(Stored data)
= = = = =

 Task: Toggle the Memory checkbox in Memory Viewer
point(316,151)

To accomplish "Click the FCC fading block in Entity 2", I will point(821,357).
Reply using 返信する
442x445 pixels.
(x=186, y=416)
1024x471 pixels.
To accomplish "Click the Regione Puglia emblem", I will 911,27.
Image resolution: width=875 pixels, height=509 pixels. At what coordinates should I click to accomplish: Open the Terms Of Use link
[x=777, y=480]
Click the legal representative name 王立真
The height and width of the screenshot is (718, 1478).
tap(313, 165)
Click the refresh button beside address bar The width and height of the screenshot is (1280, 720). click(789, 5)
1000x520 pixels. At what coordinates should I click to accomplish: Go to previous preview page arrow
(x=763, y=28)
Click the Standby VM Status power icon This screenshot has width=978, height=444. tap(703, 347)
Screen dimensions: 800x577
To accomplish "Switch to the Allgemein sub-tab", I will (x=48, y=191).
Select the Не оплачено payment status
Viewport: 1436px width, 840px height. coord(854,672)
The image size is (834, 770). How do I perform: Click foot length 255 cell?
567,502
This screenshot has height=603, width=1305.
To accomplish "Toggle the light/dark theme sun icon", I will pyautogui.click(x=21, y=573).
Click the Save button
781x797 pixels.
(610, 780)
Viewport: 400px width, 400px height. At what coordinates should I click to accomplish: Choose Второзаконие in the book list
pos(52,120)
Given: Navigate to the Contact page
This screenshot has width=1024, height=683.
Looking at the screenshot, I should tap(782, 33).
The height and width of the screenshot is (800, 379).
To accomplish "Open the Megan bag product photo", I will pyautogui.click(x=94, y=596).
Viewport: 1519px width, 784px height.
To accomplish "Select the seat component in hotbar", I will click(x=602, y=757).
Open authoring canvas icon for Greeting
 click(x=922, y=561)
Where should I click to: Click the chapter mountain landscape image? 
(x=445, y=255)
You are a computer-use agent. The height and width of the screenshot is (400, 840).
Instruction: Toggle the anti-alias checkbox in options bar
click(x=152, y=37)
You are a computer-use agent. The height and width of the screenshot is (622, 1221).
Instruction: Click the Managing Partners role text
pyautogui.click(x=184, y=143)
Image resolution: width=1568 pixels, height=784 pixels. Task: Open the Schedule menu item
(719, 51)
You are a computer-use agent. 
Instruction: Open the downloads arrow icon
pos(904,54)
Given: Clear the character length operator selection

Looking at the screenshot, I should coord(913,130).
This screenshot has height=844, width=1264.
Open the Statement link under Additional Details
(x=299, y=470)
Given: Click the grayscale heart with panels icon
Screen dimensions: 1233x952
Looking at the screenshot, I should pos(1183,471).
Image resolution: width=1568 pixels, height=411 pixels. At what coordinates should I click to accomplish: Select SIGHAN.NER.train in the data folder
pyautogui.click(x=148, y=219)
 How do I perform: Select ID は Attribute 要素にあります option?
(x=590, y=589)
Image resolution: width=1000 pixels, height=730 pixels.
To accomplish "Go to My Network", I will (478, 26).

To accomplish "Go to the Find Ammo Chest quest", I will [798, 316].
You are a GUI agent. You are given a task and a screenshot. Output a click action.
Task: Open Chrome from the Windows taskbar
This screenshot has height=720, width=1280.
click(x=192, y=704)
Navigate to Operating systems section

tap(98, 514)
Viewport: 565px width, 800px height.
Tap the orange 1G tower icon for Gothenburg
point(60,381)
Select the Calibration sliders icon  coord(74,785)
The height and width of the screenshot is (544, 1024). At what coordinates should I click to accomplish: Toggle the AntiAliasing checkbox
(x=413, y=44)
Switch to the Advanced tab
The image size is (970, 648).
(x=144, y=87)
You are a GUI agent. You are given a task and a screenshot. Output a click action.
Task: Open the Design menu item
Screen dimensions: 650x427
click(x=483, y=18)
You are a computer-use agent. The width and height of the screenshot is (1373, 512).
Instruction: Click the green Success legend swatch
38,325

= = = = =

Task requirements -
Every line above that holds the word "Switch" is to be found and copied.

Solution -
To accomplish "Switch to the Allgemein sub-tab", I will (x=48, y=191).
Switch to the Advanced tab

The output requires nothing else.